Date: Wednesday, October 11, 2000 
Question/Topic: I'd like to see a picture of the rats in Florida that are the size of dogs. 
Answer/Pointer: The rats you describe are nutria. There is a picture of a nutria at these Web sites: http://nutrias.org/~nopl/nutria1.htm http://www.migal-life.co.il/nutria.htm http://www.flex.net/~lonestar/nutria.htm The following is an AP account that describes the nutria. It was archived at this Internet address: http://www.acmi.canoe.ca/CNEWSHeyMarthaArchive/nov18_rats.html Tuesday, November 18, 1997 Giant rats roam Florida TAMPA, Fla. (AP) -- Like something escaped from a mad scientist's laboratory, the monstrous rodents creep through the underbrush. Don't worry, these critters just want some salad.
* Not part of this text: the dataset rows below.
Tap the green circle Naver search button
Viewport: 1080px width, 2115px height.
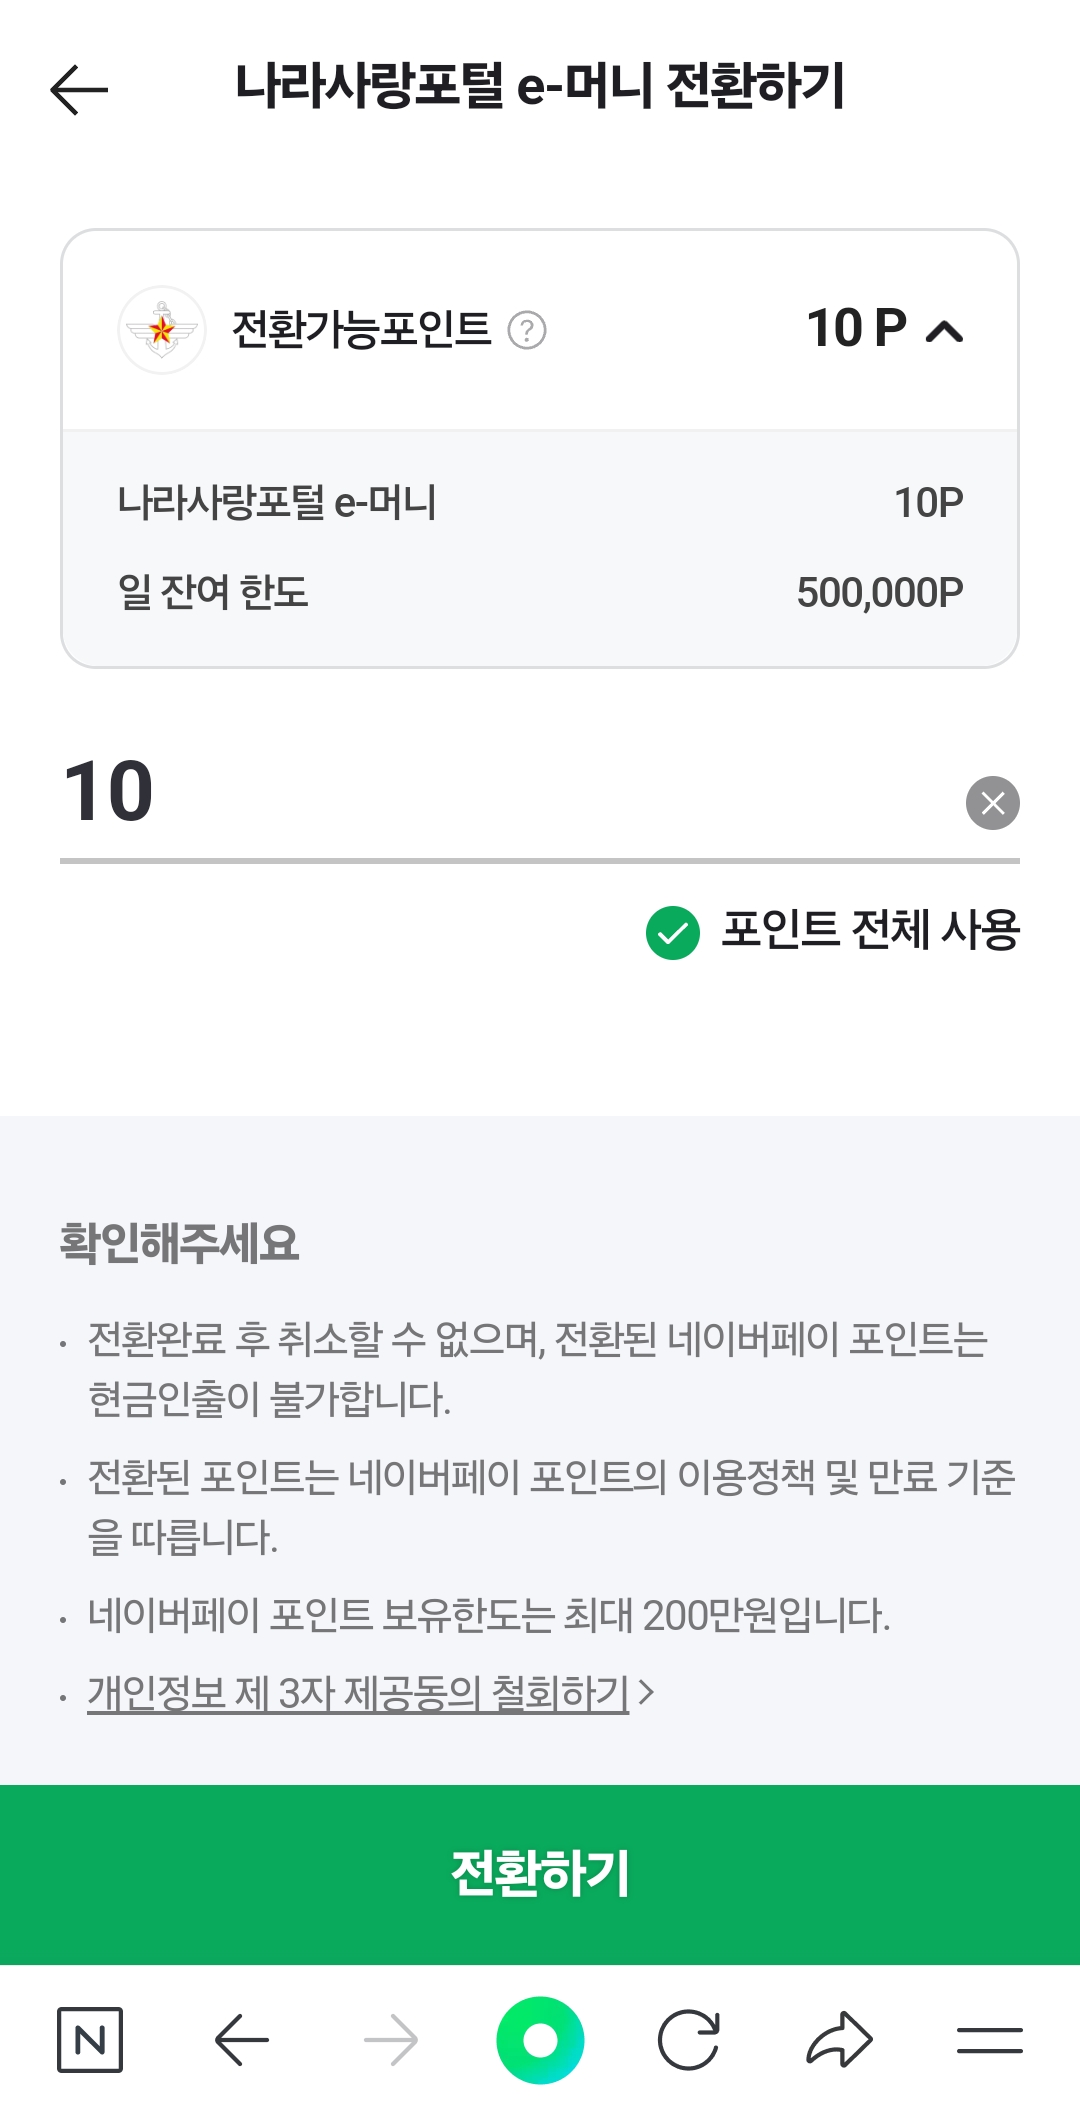[540, 2040]
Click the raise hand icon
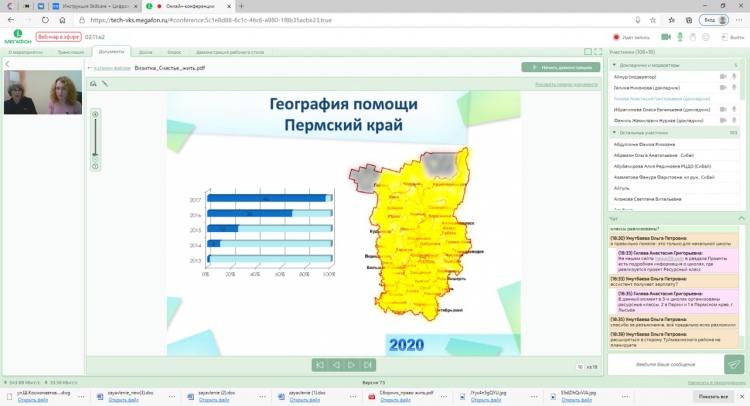This screenshot has height=406, width=750. (x=695, y=37)
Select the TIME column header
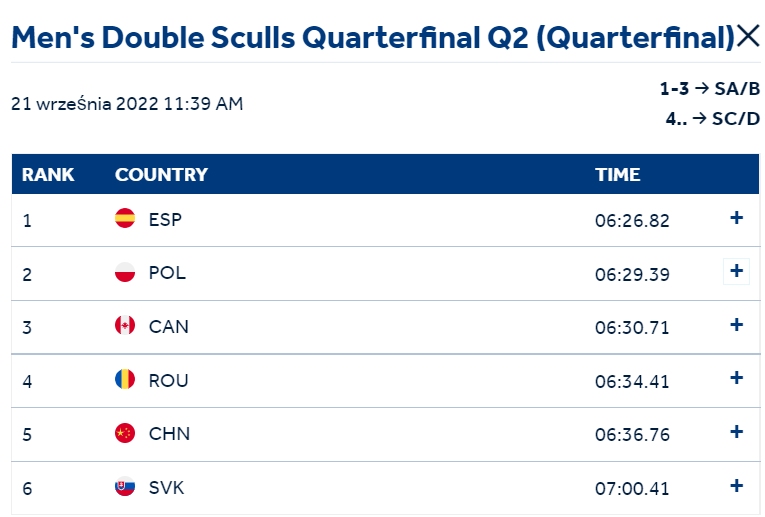 pos(617,175)
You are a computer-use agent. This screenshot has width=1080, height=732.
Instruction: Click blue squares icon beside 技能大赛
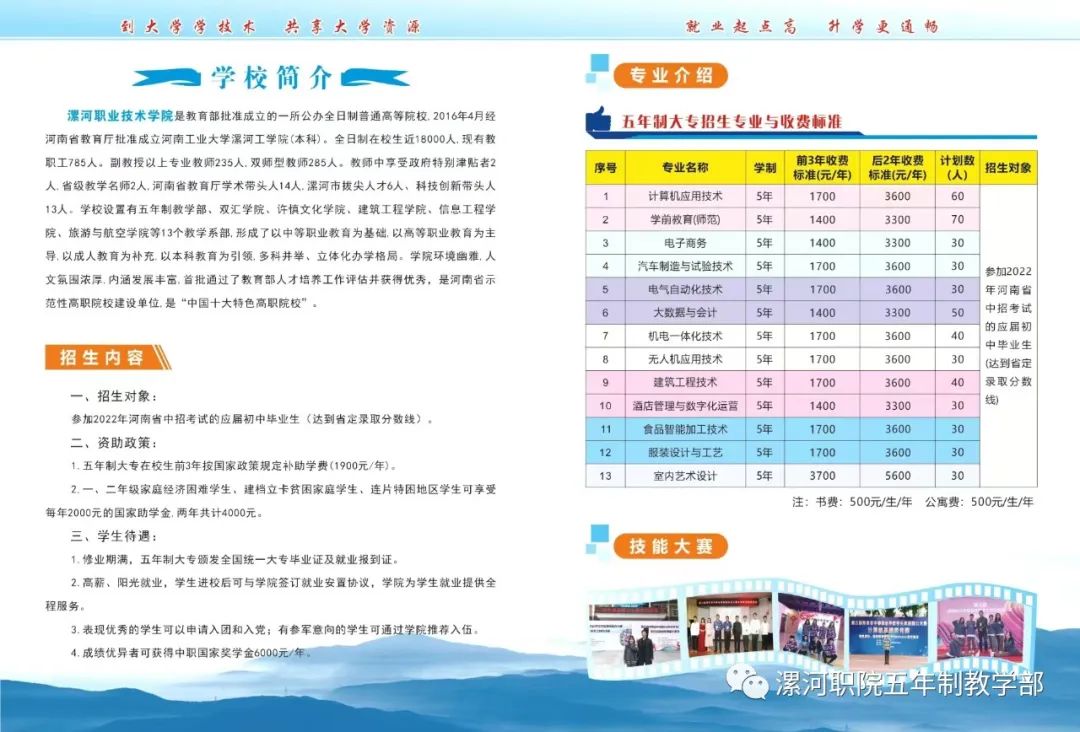pyautogui.click(x=597, y=542)
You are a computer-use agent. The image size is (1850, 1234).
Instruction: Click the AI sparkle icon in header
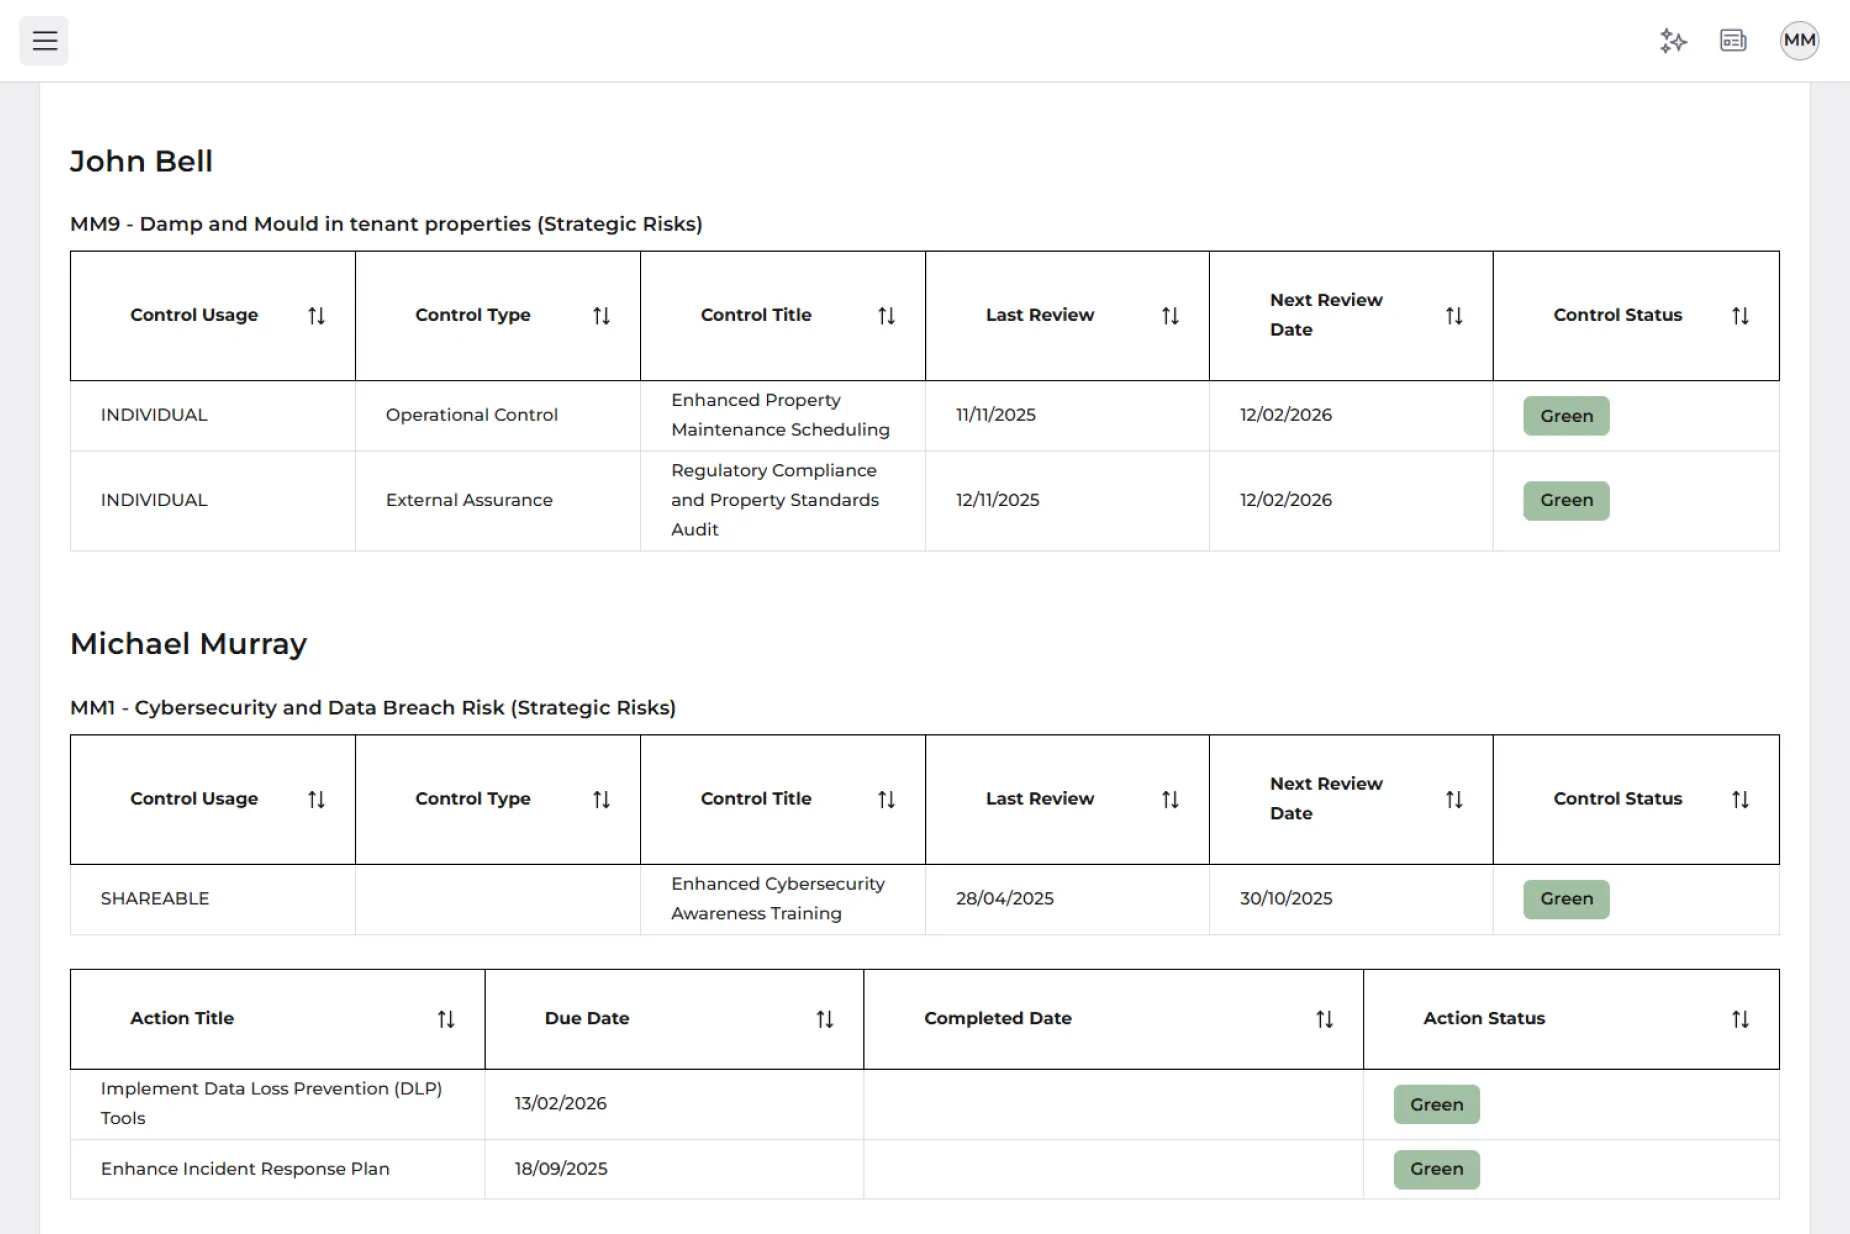1673,41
These rats -- as big as the family dog and weighing more than a Thanksgiving turkey -- are nutria, roaming eastern Hillsborough County as the result of commercialism gone to seed. "I saw this humongous rat on the road," said JoAnn Hoffmann, who encountered a nutria while driving to work. "My jaw just dropped." The nutria are the remnants of a get-rich-quick scheme some 40 years ago, said Bill Kern, urban wildlife specialist with the Florida Cooperative Extension Service. Entrepreneurs imported nutria -- an extremely large South American aquatic rat -- to start a fur trade in Florida. But people didn't want to walk around in coats or mittens made of the hide or fur of 3-foot-long rats with naked, scaly tails. "The prices dropped so low, nobody bothered to trap them," Kern said in Monday's editions of the Tampa Tribune. The nutria found homes along lakes, drainage ditches and ponds at dairy farms. Exclusively vegetarian, they dine on aquatic plants. The nutria are not considered game animals, so it's always open season on them. Just don't expect to get rich as a trapper: A nutria pelt might fetch $4, Kern said.